Par ailleurs, les plates-formes actuelles offrent des capacités d’interaction très diverses en termes de dispositifs d’entrée et d’affichage : de l’ordinateur portable au PDA et au téléphone portable, de l’ordinateur de bureau à la table interactive et au mur d’images ou au système immersif. Les différences de taille d’écran, l’usage de l’interaction au stylo, la prise en compte de modalités haptique ou sonore, les exigences nouvelles de l’interaction en situation de mobilité imposent que différentes versions d’une même application soient développées pour exploiter au mieux ces dispositifs et prendre en compte la diversité des usages. Enfin, cette évolution fait que les usages sont de moins en moins individuels et la nécessité de partager des documents et de collaborer à distance, y compris avec soi-même lorsque, par exemple, on veut accéder un même document de son bureau, d’un chantier et de chez soi, est de plus en plus impérieuse. Ainsi, il est souhaitable que les aspects collecticiels fassent partie intégrante des applications interactives, au même titre que le copier-coller. Face à ces trois défis que sont l’interaction post-WIMP, la diversité des platesformes et l’intégration du collecticiel, nous avons développé et validé une architecture logicielle appelée INDIGO (Interactive Distributed Graphical Object) (Blanch et al., 2005) fondée sur les principes suivants :
• Une architecture répartie formée de serveurs spécialisés dans la gestion d’objets de l’application d’une part, dans l’interaction et le rendu graphique d’autre part ;
• La transformation des objets de l’application en un graphe de scène dont le rendu est contrôlé en fonction de la plate-forme ;
• L’interprétation des actions de l’utilisateur en commandes de haut niveau sur les objets du domaine ;
• Le contrôle de la cohérence permettant à plusieurs serveurs d’interaction et de rendu de représenter les mêmes objets.

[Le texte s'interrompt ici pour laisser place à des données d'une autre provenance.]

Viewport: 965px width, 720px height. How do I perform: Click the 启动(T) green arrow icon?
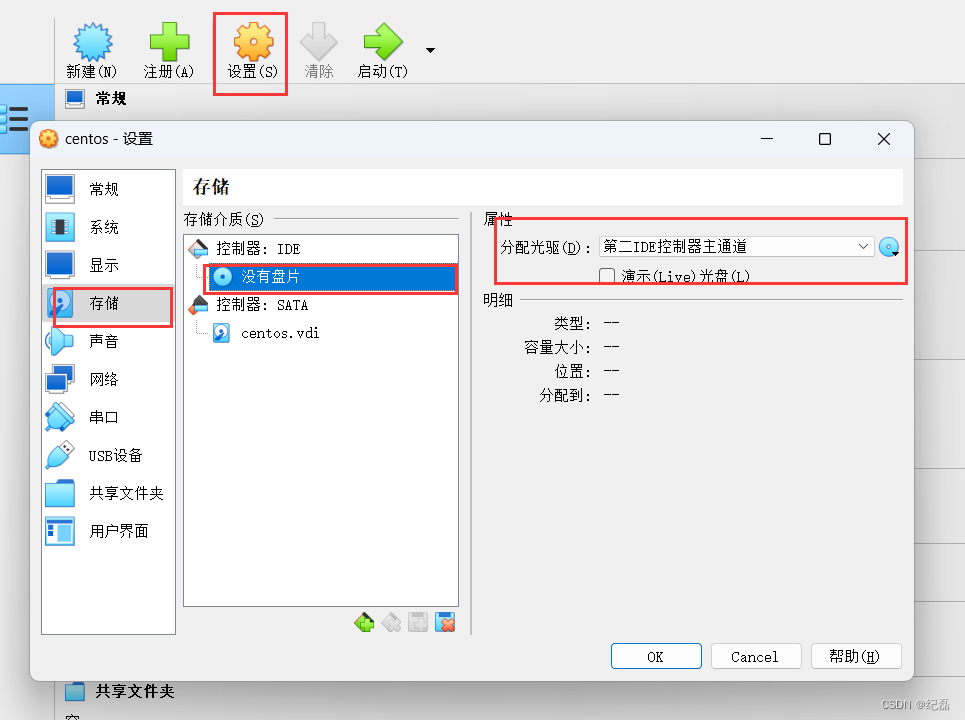tap(383, 42)
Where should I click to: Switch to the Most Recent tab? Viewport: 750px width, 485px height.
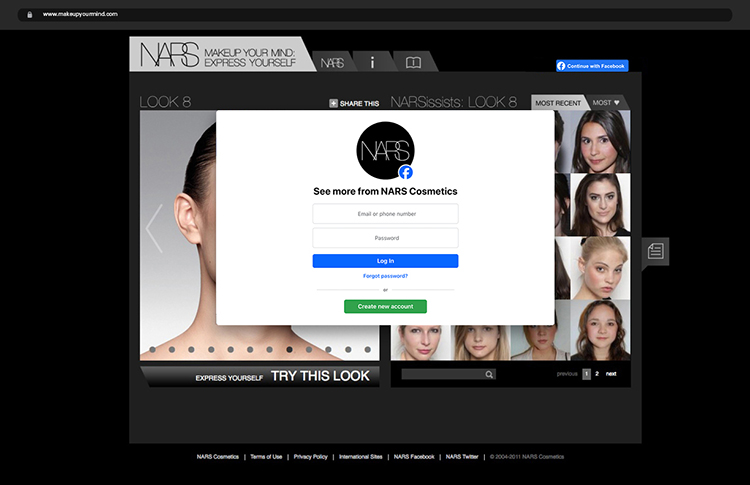coord(557,102)
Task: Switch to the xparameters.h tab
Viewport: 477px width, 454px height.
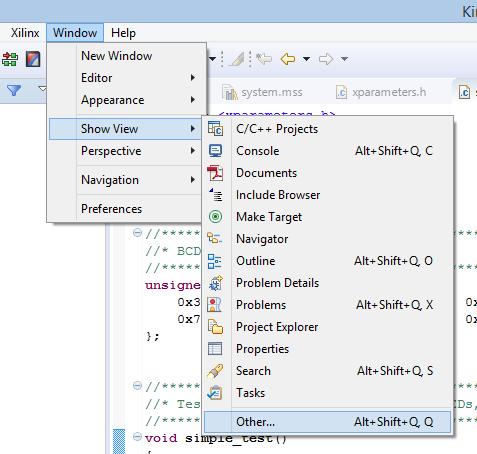Action: (x=381, y=92)
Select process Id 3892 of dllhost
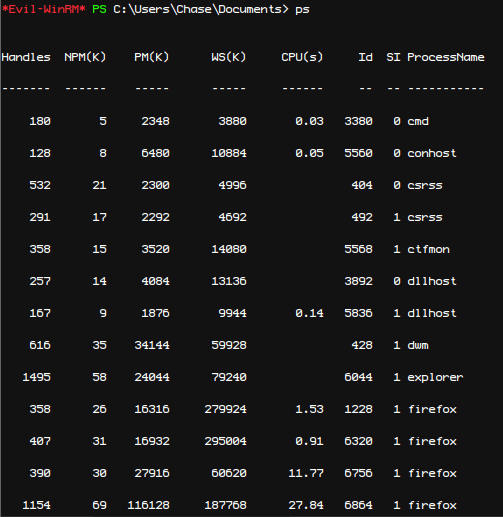Viewport: 503px width, 517px height. pyautogui.click(x=358, y=281)
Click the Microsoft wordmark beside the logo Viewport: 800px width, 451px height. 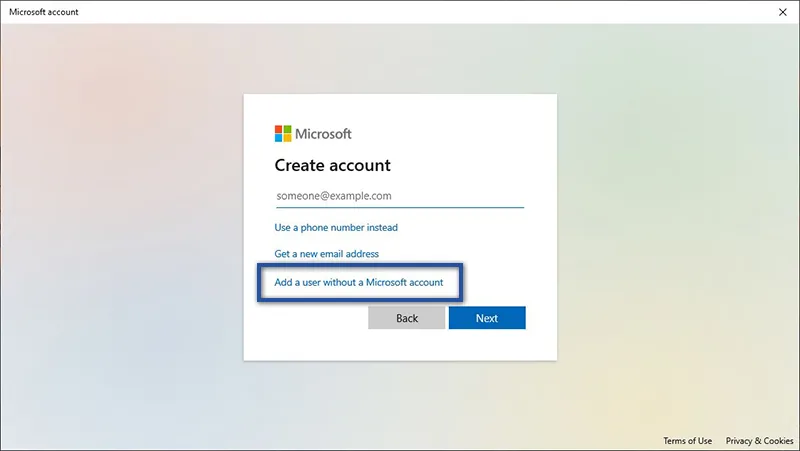(x=323, y=134)
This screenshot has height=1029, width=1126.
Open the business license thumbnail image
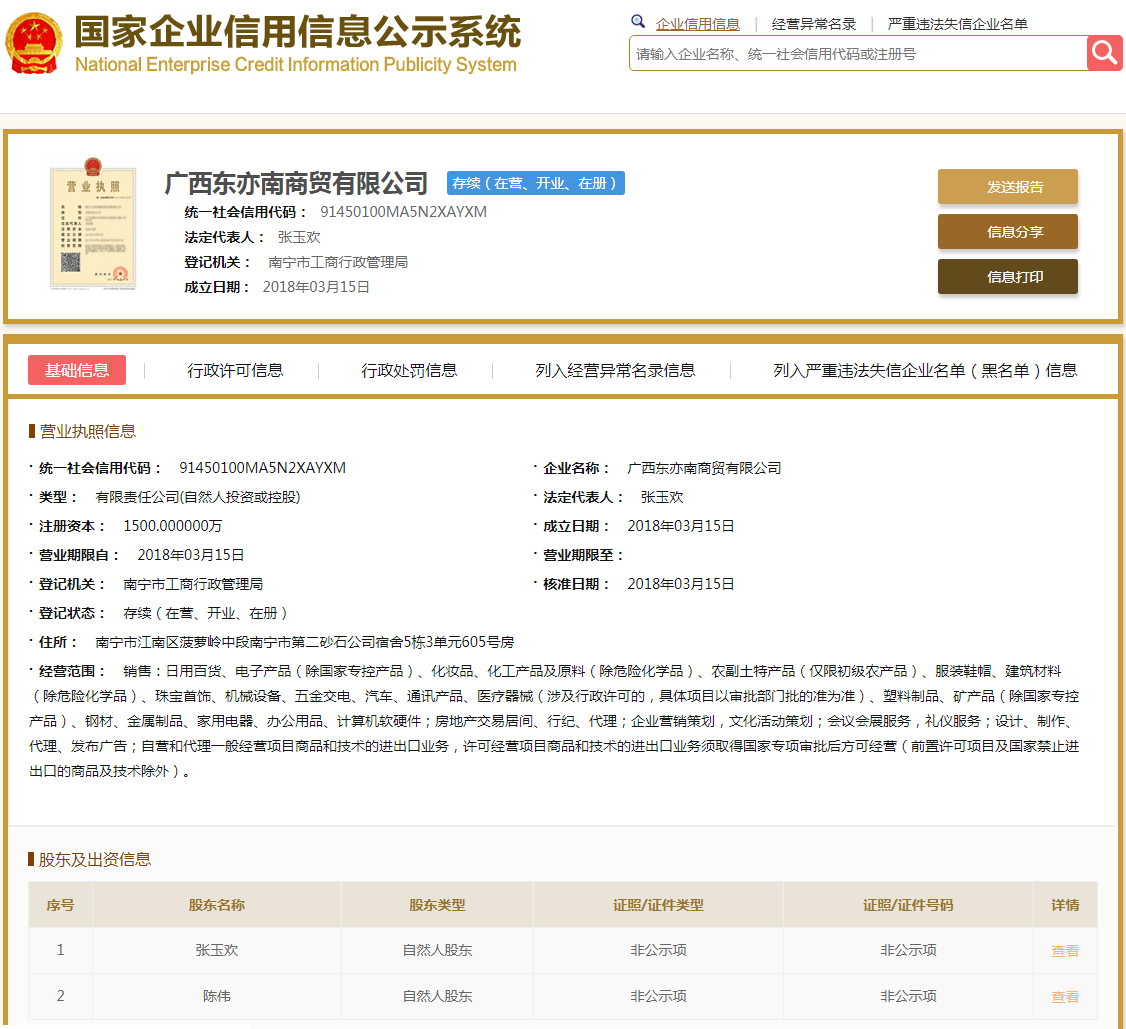point(92,228)
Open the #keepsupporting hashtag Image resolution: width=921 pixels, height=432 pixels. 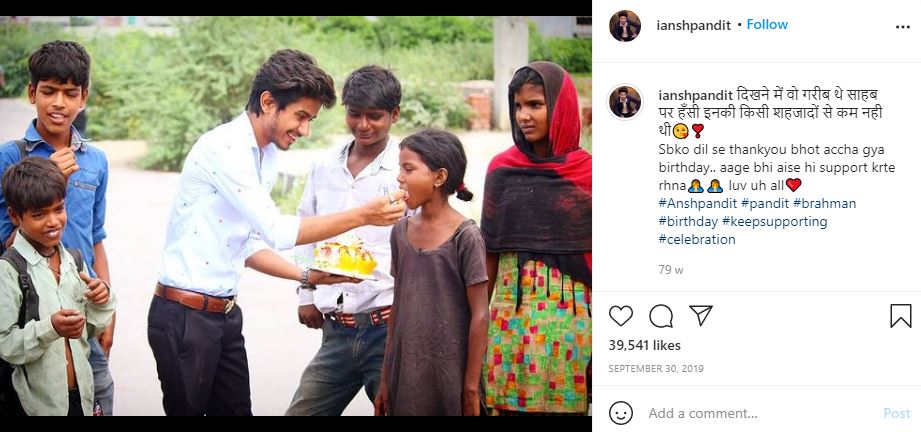[774, 222]
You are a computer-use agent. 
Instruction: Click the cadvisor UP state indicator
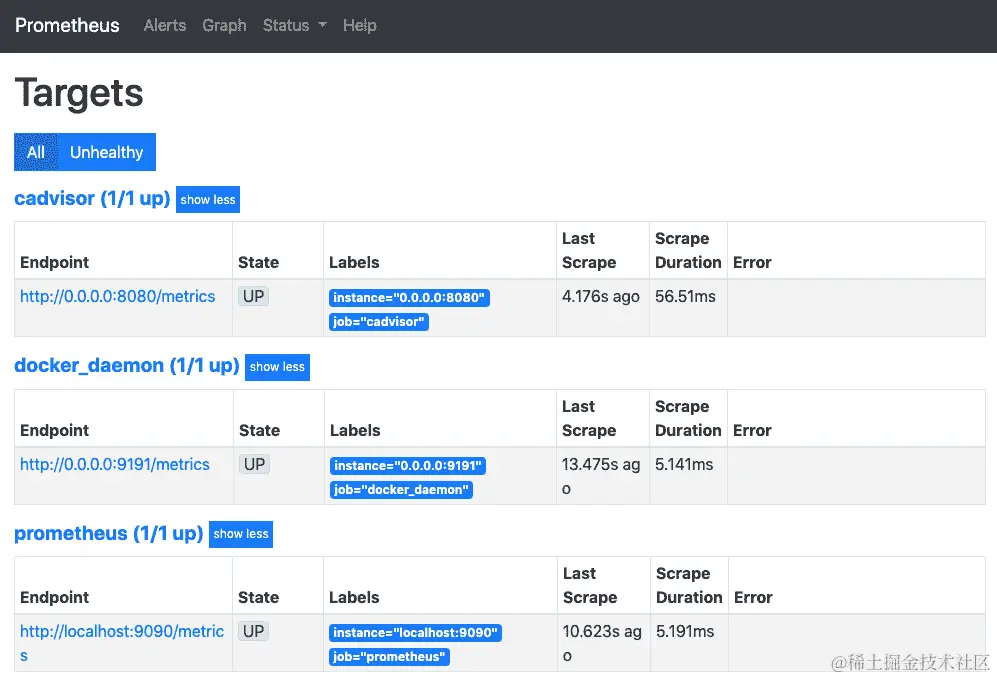point(253,296)
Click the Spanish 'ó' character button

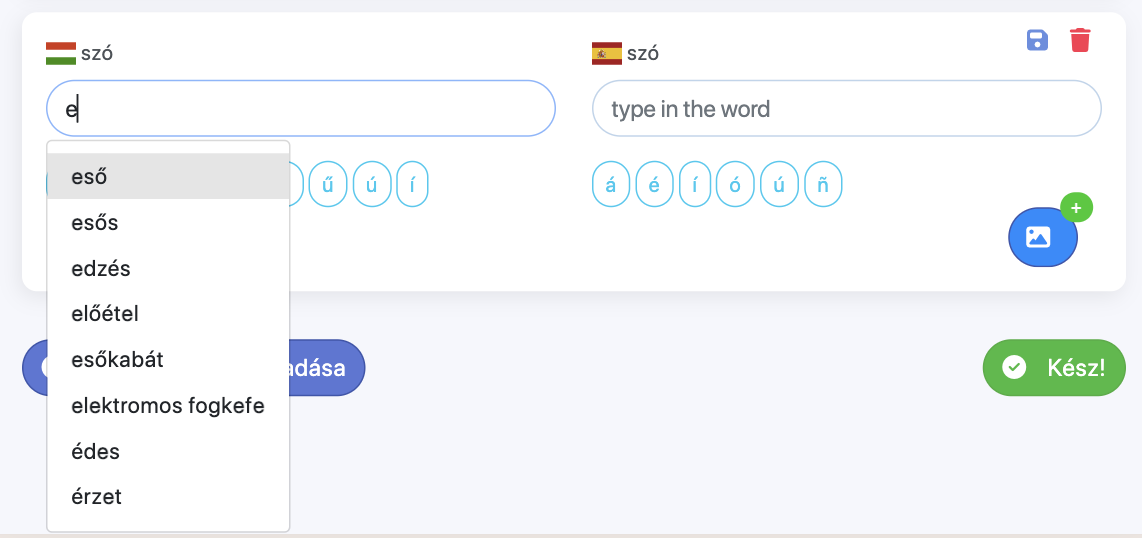pos(734,185)
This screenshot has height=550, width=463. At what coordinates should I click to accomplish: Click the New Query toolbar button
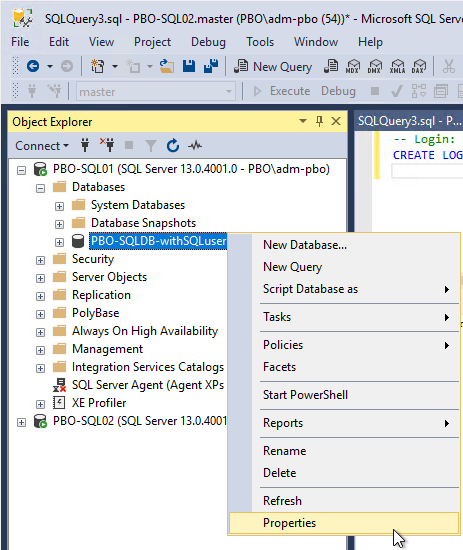(x=273, y=66)
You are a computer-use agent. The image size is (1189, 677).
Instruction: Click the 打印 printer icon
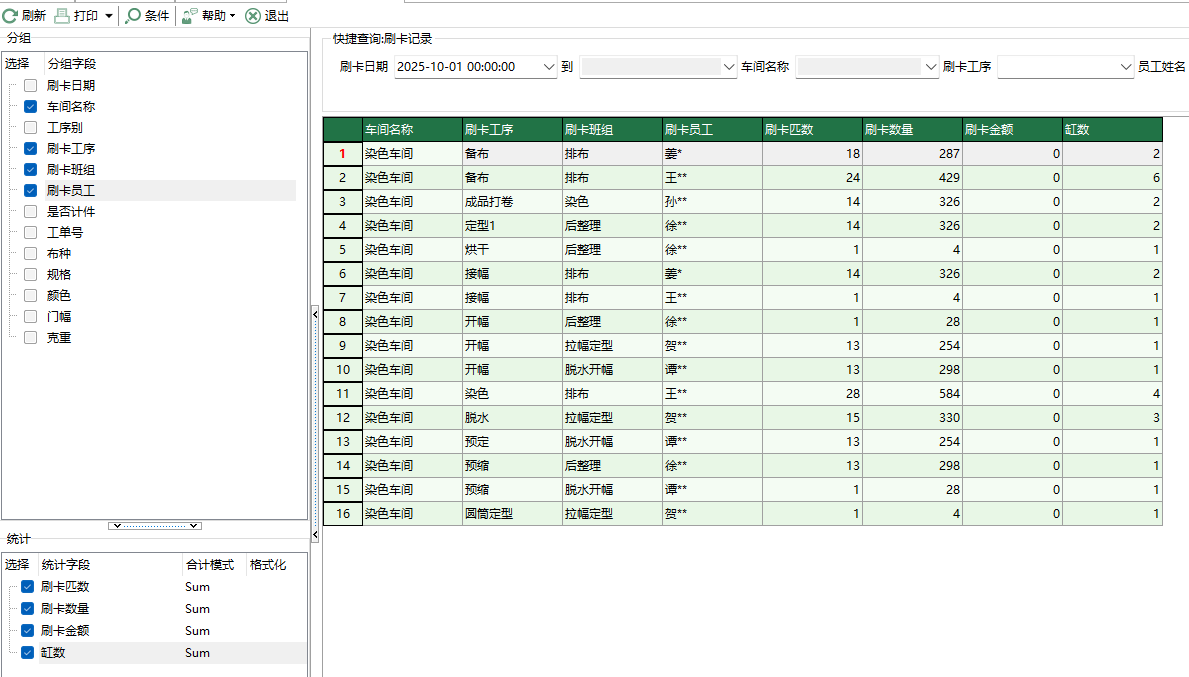tap(62, 15)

Cet article présente l’architecture INDIGO, ses composants et son fonctionnement, puis illustre son utilisation avec quelques exemples qui nous ont permis de la valider, enfin compare INDIGO à l’état de l’art. Nous concluons avec quelques directions pour la suite de ces travaux.
Architecture
Les travaux en architecture logicielle des interfaces ont depuis longtemps insisté sur la nécessité de séparer l’interface de l’application de son noyau fonctionnel (gestion des objets du domaine). L’architecture répartie d’INDIGO1 (Figure 1) distingue deux types de serveurs : les serveurs d’objets (SERVO) et les serveurs d’interaction et de rendu (SERVIR). Le SERVO réalise le noyau fonctionnel de l’application, en utilisant un vocabulaire propre aux objets manipulés et à leur domaine d’utilisation. Il expose ces données à un ou plusieurs SERVIR. Ceux-ci, en fonction des capacités de leur plate-forme d’exécution, mettent en œuvre les représentations et les techniques d’interactions qui permettent aux utilisateurs d’interagir avec les objets du SERVO. Ce dernier maintient la cohérence de ses données (il peut refuser des modifications demandées par un SERVIR), et notifie l’ensemble des SERVIR qui utilisent ses données des modifications de leur état.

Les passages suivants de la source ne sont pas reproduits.